“And everyone is writing a book!”
“Times are bad. Children no longer obey their parents, and everyone is writing a book!”
(Often attributed to Roman lawyer and orator Marcus Tullis Cicero, 1st century, B.C.)
I love science fiction, but not all kinds. Never went for Creature-features, bug-eyed monsters invading Earth and ravishing sexually incompatible busty human females. Also not cheesy dystopian tales mimicking Mad Max, or shoot-‘em-up action-only space warfare stories modelled on WWII aerial and naval combat or first person shooter games but lacking zesty characters or rich alien cultures.
Star Wars managed to give us plenty of combat, yet we love those movies for the heroes, villains, and comic relief characters Lucas kept sending into the game from the deep bench of a truly creative mind.
Having said that, let me clarify: There are Indie (independent) writers producing great dystopian novels, great Earth-invasion scenarios, and great Military Sci-Fi novels, with good characters and plausible, intriguing alien worlds filled with new species who pass the “Yeah, that could happen” test.
Independent publishing has brought the democratization of the book industry.
Until the late 20th century, if you wrote a book and wanted others to read it (not everybody does), you had two choices.
1) Submit your work to a commercial publisher—anything from big NYC houses to five-books-a-year small presses scattered across the country. It was an uphill swim, like salmon trying to breed, that many authors could not surmount. So, an alternative developed, but it was expensive and labor-intensive for the new writer.
2) Hire a vanity press and self-publish—which not only cost thousands of dollars but made you custodian of hundreds of hard copy books that usually ended up stacked in the garage or basement. You had to find your own customers, package and mail the books manually, and go around town begging bookstores to please carry a few copies, or better yet let me have a book-signing event!
Neither of the above worked well for the average writer. Folks like Asimov, Bradbury, Clarke, Heinlein, and Le Guin did okay. Most of us accumulated rejection slips (so did they when they started) from agents and publishing houses. Bummer. After slogging through a major novel, which nobody will publish, only the dauntless will begin the sequel.
Then, salvation—POD! Starting with fee-based models in the 90s, publishing on demand (POD) made it possible for everybody who wrote a book to publish it.
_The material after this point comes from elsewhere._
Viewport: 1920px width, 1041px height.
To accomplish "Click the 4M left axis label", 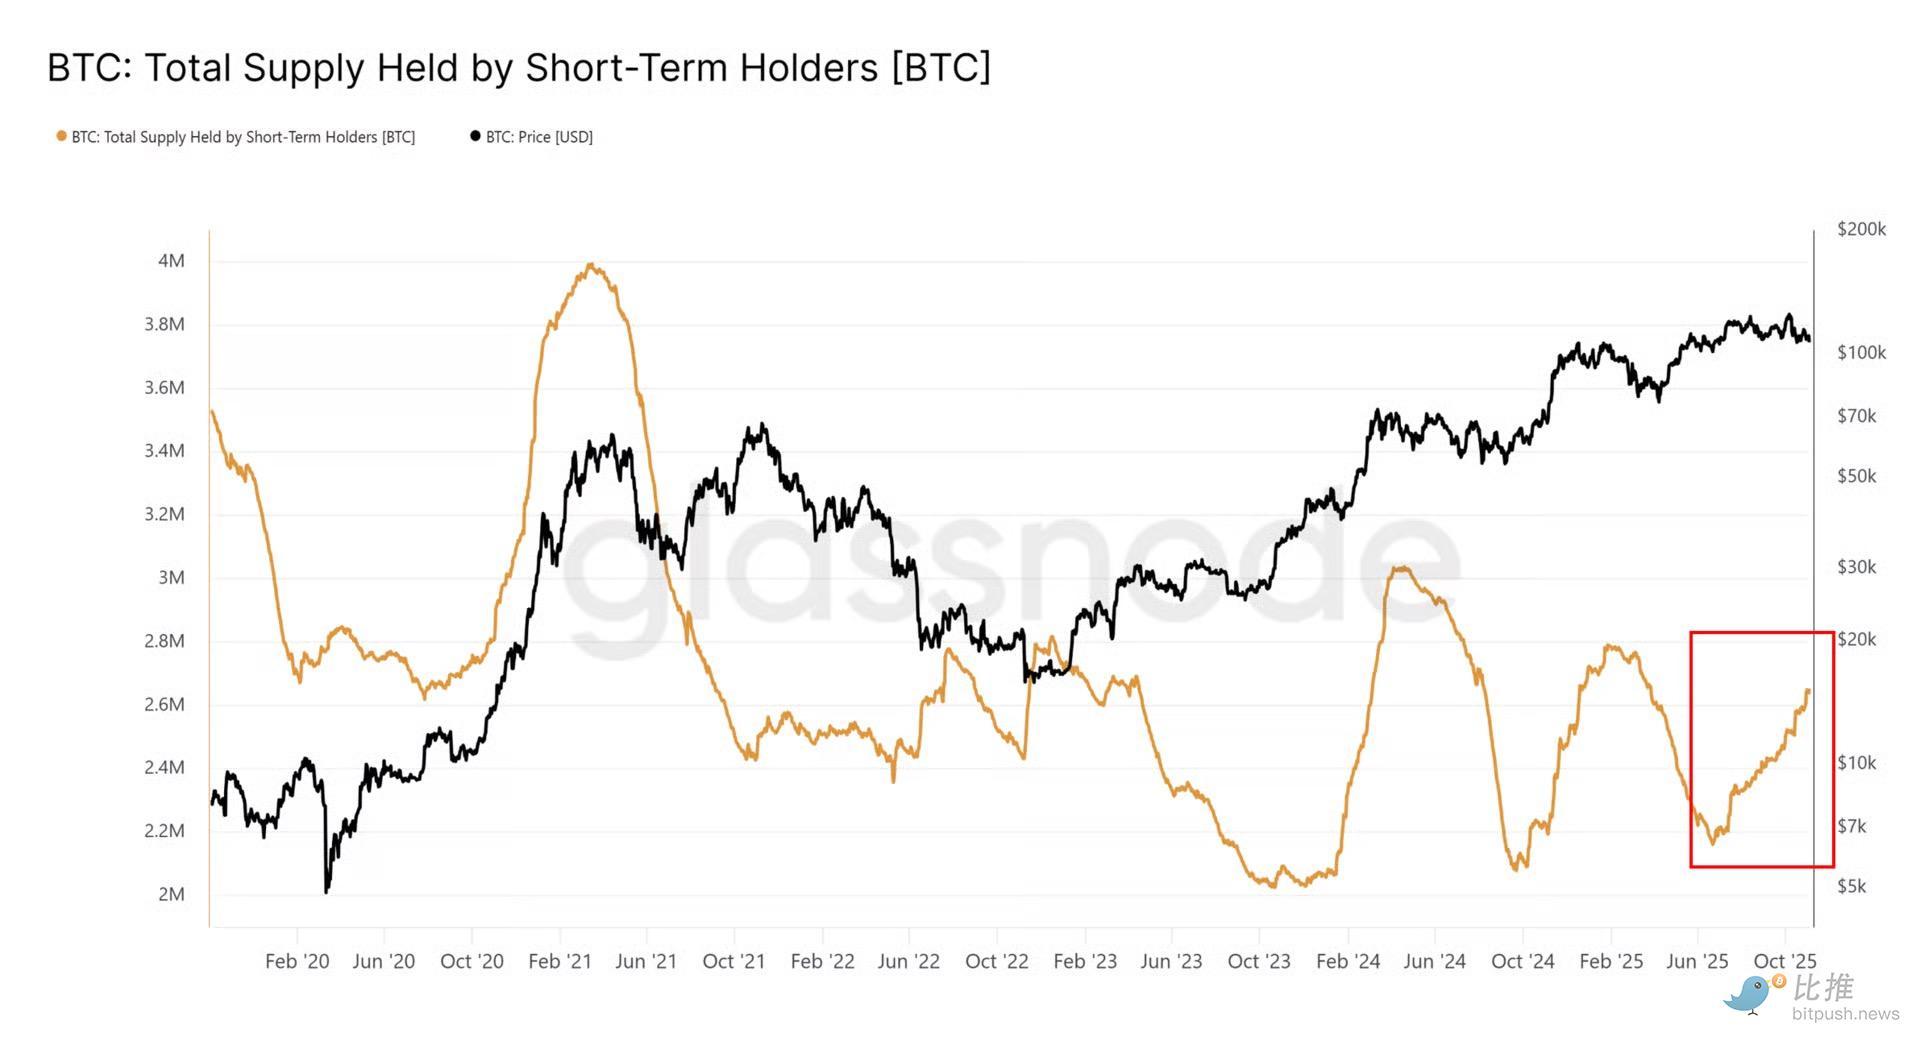I will tap(171, 261).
POD publishers prepared your book in hard copy and e-book form from a manuscript you sent to them. You had to edit everything and do your own marketing, but THEY sent the ordered paperbacks for you and posted the e-book form which could be ordered on Amazon, Barnes and Noble, etc. Although you paid a hefty fee up front (I shelled out $750 for my first POD in the 90s), it was still cheaper than vanity publishing. And you didn’t have 2,047 copies of Book 1 stacked somewhere in your house.
With free publishing through Amazon’s CreateSpace, which morphed into and Kindle Direct Publishing (KDP), anybody could play. And the flood gates burst open. All those people (see quote attributed to Cicero, above) now had the tools in hand to fling their rough-hewn manuscripts into the stream and see if they could swim against the current. Of course, you still had to edit and market. But now publishing was easy and affordable, depending on how much you sank into publicizing your work.
The blessing and the curse of Indie publishing
That’s the blessing and curse of Indie publishing. There are some amazing books out there by little-known writers. But frankly, there’s a lot of junk in the creek, too. An Indie author must get the attention of readers, so everybody tries their hand at self-marketing, for better or worse.
Indie authors who consistently generate good work begin to develop a following. It’s a snowball effect, and you pray the damned thing swells to boulder-size before it melts on the slopes. (Mixed metaphors. All wet.)
So, readers, you are the omnipotent gods of the Indie universe. If you like an author, follow him/her regularly, tell your contacts online, suggest the books to family and friends. Write a nice review at Amazon, Goodreads, or anywhere else you think will help the writer find new audiences. We don’t have the budget of a major publishing house backing our next release. It’s all up to you. (Thank you, Star Lawyers aficionados!)
So, let me get back to Star Lawyers – Book 4 – The House of the Silent Moons and Star Lawyers Origins Book 2 – Bad Moon Rising. See you out there in the Star Lawyers universe!